If mortgage repayment earns the higher return before-tax, it also earns the higher return after-tax. If income on the alternative investment is not taxable, however, returns should be compared after-tax.
Some borrowers facing retirement don’t want to deplete their cash by an amount sufficient to pay off their mortgage, but they will have excess cash flow for a period, which they can allocate to mortgage repayment. The borrower in this situation confronts a new investment decision every month.
Adding one’s excess cash flow to the mortgage payment is prudent if the mortgage rate is higher than the return that can be earned on newly acquired financial assets.
One of the foolish ideas that I hear about from readers is that seniors should set up a special account into which they deposit their excess income until such time as they have enough to pay off the mortgage. This is foolish because it leaves money behind.
For example, John has a $100,000 balance on his 5 percent mortgage with 15 years to go. If he makes additional payments of $500 a month, the balance of his mortgage is paid down to zero in 94 months. If he puts the $500 in an account paying 2 percent, after 94 months his account is worth only $50,661 while his mortgage balance is $57,223!
Some seniors have enough liquid assets to repay their entire mortgage loan balance. This is a one-time investment decision that is irrevocable, which means that the borrower must anticipate what the return will be on the assets that would be liquidated if they were held instead.
If the judgment is that the return would be below the mortgage rate, the proper move is to liquidate them and pay off the mortgage.
To help deal with this problem, I developed a spreadsheet that allows a borrower to enter any scenario for future interest rates, and compare his wealth in every future month in the two cases: where he liquidates his assets to repay the mortgage at the outset, and where he retains both the mortgage and the assets. The spreadsheet is on my website and is titled Loan Repayment Versus Investment.
A feature of the post-crisis financial landscape that reinforce the case for paying down the mortgage balance is that the returns available on low-risk investments today are lower than they have been at any time since the 1930s.
While some seniors may have opportunities to earn high returns on their assets — in a family business, for example — the great majority can’t earn a return above their mortgage rate without taking excessive risks.
The case for paying down the mortgage balance is strengthened by the emergence of reverse mortgages as a legitimate and tested product for seniors. I noted above that the core challenge facing all but wealthy seniors is in assuring that they will have sufficient income over the remaining period of their lives, regardless of how long that turns out to be.
Reverse mortgages can play a key role in reducing uncertainty about that. Paying off the existing mortgage clears the way for a reverse mortgage in the future.
Suppose Mary retires at 65 with a mortgage and significant financial assets. She pays off the mortgage and lives on the assets, without any certainty about how long they will last. The reverse mortgage is a backstop if she is still alive when her assets run out.

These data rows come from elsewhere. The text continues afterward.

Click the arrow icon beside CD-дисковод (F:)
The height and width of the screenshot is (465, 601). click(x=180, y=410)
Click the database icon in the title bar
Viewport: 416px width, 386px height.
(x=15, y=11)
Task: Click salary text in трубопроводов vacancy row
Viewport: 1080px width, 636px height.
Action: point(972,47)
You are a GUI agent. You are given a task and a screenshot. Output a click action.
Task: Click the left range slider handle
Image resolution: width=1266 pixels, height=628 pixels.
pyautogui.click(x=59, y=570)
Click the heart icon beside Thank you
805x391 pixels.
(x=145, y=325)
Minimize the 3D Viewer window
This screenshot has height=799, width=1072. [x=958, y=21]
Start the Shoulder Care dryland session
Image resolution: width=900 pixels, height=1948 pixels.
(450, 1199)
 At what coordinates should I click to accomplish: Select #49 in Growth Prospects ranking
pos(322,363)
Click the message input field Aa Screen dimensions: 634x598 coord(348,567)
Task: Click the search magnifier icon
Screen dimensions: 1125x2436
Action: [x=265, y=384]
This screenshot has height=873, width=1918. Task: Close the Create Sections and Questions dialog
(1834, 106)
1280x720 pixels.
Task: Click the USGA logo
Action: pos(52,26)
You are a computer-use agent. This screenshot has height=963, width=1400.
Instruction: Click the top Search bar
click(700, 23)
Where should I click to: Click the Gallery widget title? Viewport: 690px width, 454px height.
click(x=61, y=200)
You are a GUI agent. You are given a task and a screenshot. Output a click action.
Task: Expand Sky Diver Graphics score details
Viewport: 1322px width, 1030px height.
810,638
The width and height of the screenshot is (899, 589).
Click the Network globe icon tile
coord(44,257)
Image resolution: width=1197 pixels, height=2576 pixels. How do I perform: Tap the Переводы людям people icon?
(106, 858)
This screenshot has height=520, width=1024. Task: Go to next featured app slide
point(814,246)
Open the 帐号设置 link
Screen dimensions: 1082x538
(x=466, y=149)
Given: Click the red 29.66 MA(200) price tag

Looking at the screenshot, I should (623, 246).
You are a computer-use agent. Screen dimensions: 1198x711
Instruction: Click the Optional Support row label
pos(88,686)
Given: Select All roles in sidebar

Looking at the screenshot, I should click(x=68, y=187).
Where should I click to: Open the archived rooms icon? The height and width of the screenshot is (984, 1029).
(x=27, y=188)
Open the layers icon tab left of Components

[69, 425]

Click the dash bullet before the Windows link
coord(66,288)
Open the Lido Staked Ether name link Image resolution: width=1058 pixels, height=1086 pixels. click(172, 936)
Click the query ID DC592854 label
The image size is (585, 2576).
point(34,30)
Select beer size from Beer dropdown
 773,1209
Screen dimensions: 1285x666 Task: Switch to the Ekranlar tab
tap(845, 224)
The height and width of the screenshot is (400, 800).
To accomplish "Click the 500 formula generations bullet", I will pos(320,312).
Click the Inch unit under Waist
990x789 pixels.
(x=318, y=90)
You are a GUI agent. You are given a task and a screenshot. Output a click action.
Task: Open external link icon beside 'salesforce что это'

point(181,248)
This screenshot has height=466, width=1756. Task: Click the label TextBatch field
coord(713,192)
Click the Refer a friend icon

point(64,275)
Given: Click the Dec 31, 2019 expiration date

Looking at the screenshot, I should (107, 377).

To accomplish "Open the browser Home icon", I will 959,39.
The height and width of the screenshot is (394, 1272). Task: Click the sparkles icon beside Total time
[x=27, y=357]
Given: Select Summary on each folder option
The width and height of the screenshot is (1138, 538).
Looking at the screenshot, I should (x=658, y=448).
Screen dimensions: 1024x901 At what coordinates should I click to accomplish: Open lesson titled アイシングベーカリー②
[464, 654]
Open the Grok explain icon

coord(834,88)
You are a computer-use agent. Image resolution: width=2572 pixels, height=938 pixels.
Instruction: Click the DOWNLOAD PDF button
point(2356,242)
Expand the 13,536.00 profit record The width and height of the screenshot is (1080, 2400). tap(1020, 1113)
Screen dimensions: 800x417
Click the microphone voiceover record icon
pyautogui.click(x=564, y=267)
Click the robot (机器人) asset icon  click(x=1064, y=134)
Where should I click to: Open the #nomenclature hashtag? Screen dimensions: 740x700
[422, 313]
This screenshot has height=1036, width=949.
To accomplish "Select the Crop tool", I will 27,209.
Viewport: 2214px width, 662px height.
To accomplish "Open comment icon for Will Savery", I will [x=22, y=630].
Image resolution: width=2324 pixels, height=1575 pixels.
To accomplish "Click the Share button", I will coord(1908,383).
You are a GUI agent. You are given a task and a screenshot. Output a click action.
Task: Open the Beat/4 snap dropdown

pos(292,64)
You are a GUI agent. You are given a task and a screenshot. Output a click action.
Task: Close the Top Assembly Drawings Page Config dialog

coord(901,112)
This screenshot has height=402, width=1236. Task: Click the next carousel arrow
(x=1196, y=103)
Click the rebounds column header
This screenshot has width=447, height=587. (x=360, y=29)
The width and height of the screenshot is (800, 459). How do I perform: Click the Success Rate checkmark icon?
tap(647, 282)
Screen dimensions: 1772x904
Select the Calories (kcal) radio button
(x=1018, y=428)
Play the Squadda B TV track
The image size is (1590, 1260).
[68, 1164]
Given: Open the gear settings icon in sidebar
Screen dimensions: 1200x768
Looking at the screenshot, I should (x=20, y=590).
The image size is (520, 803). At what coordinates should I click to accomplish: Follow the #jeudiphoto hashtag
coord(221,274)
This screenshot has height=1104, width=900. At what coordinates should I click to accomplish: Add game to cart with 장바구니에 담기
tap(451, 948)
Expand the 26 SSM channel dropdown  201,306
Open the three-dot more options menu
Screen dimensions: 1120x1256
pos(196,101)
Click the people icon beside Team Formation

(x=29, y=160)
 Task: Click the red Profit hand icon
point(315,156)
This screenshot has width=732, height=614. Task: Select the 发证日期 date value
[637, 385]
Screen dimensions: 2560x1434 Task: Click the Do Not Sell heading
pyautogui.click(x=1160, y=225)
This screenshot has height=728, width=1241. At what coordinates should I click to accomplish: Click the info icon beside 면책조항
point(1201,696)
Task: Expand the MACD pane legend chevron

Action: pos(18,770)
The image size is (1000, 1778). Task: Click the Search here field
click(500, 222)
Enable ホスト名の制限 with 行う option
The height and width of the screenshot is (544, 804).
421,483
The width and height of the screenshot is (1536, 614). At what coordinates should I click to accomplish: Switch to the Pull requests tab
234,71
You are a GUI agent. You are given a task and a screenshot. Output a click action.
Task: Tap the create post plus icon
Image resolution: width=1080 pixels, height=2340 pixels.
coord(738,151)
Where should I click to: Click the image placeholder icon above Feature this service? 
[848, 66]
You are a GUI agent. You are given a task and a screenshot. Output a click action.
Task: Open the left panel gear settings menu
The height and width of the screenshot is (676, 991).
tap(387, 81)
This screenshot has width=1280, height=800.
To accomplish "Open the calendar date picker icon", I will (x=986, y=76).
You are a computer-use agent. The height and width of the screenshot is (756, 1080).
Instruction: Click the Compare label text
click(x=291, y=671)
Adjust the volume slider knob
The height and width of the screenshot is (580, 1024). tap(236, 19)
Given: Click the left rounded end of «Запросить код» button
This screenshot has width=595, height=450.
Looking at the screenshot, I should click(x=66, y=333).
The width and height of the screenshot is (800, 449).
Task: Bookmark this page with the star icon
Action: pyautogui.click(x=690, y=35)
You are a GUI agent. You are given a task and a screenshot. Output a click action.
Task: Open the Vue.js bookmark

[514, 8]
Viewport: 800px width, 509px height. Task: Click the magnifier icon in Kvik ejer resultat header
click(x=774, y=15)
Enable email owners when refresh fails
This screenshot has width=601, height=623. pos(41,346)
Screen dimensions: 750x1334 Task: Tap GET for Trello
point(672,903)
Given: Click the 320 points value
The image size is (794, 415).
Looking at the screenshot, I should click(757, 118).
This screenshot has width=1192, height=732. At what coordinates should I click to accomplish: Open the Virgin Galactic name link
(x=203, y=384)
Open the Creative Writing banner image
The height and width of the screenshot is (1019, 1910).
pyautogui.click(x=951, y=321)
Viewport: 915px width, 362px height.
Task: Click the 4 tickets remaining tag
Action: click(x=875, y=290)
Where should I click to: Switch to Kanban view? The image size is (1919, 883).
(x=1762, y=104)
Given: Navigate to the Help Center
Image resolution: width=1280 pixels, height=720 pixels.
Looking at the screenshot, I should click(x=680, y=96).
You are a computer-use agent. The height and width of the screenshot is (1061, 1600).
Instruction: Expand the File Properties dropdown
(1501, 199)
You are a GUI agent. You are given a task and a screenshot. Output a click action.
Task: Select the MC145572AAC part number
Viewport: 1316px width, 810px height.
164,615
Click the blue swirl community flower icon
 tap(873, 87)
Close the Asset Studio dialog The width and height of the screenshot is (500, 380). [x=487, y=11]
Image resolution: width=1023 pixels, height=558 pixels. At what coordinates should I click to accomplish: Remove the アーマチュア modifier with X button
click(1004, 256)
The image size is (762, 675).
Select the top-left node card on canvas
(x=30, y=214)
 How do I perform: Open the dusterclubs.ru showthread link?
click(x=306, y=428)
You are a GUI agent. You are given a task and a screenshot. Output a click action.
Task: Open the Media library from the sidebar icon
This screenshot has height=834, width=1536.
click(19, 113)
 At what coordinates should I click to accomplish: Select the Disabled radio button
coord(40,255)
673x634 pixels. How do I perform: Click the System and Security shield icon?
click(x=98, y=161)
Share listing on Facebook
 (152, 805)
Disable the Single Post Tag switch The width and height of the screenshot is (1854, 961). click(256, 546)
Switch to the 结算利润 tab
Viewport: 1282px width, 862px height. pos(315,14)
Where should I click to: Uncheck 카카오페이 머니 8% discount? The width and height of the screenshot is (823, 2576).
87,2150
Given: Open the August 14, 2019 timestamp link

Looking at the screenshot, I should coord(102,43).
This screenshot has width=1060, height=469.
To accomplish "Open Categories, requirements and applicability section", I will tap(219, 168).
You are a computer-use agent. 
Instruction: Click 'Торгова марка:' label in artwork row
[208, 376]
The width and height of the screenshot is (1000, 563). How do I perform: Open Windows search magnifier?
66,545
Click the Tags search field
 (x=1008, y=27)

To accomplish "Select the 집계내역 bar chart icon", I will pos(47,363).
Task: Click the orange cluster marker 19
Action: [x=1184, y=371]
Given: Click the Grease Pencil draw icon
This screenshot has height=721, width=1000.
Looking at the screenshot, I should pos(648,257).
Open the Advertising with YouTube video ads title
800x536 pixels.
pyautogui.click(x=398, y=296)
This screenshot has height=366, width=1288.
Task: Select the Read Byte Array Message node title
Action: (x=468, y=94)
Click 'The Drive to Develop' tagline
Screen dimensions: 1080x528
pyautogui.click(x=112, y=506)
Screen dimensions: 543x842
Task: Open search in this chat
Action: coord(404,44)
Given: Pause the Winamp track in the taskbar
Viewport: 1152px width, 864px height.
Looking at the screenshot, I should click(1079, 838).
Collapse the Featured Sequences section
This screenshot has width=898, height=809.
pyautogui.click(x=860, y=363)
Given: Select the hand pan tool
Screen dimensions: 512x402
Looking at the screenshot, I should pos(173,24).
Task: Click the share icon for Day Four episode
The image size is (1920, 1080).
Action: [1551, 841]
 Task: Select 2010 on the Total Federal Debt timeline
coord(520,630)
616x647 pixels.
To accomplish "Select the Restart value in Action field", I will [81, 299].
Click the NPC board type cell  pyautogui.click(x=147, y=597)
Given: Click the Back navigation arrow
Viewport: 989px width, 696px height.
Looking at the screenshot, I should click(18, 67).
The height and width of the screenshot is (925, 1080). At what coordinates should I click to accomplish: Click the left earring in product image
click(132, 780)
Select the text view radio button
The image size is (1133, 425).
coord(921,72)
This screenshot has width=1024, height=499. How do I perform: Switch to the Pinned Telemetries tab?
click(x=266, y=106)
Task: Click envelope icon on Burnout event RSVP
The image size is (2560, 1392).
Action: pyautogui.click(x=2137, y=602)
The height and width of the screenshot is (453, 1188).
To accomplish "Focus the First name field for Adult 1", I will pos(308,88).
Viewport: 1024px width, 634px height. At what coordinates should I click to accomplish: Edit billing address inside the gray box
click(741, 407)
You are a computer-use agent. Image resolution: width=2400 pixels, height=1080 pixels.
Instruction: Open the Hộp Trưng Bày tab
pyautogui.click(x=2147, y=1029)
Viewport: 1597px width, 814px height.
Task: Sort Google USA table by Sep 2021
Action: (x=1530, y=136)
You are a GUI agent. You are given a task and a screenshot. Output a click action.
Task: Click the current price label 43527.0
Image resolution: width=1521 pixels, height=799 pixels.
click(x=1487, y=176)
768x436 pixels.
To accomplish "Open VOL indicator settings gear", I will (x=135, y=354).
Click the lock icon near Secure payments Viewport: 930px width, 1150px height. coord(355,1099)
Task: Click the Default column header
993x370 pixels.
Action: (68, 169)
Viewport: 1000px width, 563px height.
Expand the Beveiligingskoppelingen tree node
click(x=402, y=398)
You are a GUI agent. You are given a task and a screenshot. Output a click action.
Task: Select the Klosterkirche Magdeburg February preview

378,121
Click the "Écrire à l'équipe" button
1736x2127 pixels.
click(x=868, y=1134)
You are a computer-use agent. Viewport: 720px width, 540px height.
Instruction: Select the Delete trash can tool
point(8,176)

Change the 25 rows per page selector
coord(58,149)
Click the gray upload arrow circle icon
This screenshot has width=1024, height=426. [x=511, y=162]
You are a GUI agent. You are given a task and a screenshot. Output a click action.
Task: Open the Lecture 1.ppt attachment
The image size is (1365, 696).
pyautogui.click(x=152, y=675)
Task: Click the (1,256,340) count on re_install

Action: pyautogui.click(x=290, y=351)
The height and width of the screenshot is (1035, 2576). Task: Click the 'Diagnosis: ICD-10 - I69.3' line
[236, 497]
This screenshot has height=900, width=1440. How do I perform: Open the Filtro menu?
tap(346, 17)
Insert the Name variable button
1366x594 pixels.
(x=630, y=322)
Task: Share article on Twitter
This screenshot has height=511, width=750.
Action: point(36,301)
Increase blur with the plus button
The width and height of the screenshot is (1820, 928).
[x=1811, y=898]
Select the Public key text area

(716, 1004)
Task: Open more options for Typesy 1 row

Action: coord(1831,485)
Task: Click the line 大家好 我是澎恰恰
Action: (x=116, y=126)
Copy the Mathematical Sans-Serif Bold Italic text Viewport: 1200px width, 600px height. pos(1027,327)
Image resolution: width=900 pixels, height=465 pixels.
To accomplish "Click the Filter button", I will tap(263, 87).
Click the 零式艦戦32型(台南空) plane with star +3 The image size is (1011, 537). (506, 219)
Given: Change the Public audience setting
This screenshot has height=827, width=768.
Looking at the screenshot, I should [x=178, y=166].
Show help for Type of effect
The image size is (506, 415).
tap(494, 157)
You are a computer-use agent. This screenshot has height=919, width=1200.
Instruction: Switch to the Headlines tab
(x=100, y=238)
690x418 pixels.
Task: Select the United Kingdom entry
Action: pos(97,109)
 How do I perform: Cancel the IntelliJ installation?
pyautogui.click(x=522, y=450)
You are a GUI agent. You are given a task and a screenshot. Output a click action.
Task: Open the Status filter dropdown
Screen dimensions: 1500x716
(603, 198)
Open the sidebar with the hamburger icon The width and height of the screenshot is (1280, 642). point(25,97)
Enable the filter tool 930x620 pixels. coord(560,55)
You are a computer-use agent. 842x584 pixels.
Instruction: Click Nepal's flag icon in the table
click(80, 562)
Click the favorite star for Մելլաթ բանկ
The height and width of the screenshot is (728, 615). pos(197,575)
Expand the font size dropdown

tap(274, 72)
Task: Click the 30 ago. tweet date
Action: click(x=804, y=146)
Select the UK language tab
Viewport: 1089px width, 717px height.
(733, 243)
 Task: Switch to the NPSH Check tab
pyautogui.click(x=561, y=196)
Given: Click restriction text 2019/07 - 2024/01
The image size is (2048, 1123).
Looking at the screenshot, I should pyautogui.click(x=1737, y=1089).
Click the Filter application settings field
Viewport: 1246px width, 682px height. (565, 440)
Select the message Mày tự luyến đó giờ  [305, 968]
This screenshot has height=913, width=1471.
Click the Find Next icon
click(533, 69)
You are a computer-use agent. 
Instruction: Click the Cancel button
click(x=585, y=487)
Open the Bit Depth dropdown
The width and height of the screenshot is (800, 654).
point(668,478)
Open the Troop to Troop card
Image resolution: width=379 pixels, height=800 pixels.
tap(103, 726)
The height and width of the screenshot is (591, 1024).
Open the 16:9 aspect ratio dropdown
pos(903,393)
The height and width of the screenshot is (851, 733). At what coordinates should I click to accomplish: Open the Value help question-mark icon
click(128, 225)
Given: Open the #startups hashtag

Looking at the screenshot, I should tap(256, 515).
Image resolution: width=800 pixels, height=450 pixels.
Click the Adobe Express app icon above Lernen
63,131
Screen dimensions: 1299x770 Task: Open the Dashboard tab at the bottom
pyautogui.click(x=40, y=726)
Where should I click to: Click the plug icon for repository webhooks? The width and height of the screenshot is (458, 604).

The reverse mortgage allows her to borrow against her house without incurring any repayment obligation as long as she resides there. The longer she lives, the more likely it is that she will deplete her financial assets, but the larger the amount she will be able to draw on a reverse mortgage. Her draw increases because her life expectancy declines as she gets older.
In addition, appreciation in the value of her home may also increase the amounts she can draw on a reverse mortgage.